Set exercise :: Output as a JSON list of strings, one string per line, the lines of the material starting with the line containing "Select the Monthly" and going on through the end of the material, blank lines omitted.

Data records ::
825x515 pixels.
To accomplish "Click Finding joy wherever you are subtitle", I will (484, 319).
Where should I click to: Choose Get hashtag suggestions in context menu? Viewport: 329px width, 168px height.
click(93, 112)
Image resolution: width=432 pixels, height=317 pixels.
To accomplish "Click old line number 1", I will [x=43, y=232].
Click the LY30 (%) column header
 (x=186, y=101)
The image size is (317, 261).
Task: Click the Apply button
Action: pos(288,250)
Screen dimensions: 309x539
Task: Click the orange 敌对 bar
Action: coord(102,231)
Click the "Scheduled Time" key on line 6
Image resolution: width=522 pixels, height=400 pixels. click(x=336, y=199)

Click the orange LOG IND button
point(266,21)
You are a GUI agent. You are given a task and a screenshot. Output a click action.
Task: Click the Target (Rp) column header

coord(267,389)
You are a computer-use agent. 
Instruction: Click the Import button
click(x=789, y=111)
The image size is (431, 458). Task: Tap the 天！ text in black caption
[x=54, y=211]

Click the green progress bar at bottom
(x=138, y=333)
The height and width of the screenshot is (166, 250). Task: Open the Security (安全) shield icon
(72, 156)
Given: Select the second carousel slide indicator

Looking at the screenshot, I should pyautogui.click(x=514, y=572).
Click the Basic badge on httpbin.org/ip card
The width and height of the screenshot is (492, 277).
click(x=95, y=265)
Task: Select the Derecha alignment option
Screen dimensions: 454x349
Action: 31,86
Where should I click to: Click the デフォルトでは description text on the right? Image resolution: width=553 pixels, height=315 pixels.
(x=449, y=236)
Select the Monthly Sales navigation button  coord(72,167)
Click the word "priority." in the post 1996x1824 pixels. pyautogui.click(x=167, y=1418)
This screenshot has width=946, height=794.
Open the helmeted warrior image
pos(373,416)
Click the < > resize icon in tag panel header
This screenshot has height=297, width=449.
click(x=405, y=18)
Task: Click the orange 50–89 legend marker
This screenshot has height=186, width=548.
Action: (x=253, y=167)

Task result ::
[
  "Select the Monthly Sales navigation button  coord(72,167)",
  "Click the word \"priority.\" in the post 1996x1824 pixels. pyautogui.click(x=167, y=1418)",
  "This screenshot has width=946, height=794.",
  "Open the helmeted warrior image",
  "pos(373,416)",
  "Click the < > resize icon in tag panel header",
  "This screenshot has height=297, width=449.",
  "click(x=405, y=18)",
  "Task: Click the orange 50–89 legend marker",
  "This screenshot has height=186, width=548.",
  "Action: (x=253, y=167)"
]